● **Required work**: Copy out each line below containing "computer".
──────────────────────────────
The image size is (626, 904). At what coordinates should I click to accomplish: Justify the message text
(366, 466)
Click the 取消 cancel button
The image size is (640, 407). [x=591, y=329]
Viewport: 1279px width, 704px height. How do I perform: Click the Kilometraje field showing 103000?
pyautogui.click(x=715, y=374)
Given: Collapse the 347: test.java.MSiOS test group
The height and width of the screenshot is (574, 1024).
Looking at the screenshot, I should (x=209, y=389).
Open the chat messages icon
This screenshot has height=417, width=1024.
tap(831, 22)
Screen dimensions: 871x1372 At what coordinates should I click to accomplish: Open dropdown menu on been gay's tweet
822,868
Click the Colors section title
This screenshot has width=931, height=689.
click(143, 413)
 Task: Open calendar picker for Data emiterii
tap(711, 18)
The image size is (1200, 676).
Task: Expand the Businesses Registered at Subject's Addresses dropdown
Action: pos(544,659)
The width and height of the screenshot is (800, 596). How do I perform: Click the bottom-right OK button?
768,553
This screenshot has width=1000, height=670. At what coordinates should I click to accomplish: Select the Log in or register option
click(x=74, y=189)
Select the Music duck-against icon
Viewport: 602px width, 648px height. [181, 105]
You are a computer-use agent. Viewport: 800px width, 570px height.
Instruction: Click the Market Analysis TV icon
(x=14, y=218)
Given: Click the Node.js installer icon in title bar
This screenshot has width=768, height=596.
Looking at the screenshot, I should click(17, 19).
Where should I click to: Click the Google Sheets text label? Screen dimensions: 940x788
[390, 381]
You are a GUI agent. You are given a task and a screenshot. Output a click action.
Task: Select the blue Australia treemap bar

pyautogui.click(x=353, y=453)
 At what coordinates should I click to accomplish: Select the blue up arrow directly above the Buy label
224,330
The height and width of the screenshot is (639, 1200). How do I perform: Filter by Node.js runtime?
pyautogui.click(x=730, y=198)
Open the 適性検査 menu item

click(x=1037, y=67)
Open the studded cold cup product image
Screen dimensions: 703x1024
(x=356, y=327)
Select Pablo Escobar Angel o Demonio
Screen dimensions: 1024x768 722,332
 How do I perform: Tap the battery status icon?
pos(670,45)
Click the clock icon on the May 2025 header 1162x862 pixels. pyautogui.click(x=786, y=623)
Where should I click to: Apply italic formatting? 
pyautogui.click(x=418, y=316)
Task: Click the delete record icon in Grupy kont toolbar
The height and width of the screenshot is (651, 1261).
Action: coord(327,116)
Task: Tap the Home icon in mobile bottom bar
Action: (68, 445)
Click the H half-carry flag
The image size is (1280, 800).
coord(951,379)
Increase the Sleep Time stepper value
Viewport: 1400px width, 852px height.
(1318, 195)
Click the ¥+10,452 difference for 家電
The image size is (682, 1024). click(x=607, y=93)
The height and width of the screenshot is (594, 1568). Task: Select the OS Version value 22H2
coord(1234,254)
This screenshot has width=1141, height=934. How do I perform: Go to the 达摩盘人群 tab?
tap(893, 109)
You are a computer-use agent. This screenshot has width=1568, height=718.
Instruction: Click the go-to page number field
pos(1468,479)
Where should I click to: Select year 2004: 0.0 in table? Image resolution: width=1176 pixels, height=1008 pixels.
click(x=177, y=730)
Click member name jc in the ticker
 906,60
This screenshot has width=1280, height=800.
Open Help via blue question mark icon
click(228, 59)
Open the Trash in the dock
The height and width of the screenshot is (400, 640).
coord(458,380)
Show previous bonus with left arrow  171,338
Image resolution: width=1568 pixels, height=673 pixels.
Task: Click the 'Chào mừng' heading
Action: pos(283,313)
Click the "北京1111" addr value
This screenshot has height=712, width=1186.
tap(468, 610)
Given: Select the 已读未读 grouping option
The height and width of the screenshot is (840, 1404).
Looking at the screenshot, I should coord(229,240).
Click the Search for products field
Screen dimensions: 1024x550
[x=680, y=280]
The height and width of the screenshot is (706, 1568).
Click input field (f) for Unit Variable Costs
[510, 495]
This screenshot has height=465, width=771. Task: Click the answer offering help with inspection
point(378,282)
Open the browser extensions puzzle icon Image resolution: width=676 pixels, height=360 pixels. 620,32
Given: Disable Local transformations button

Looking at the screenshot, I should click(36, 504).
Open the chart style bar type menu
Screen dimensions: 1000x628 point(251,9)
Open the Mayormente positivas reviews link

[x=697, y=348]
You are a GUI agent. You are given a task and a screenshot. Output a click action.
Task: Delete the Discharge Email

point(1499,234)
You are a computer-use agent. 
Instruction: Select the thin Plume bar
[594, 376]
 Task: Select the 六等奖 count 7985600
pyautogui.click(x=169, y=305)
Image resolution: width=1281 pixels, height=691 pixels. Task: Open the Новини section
──────────────────────────────
● **The completed task**:
You are a computer-use agent. Viewport: 800px width, 570px height.
You are a computer-use agent. This screenshot has width=1568, height=718.
You are a computer-use agent. 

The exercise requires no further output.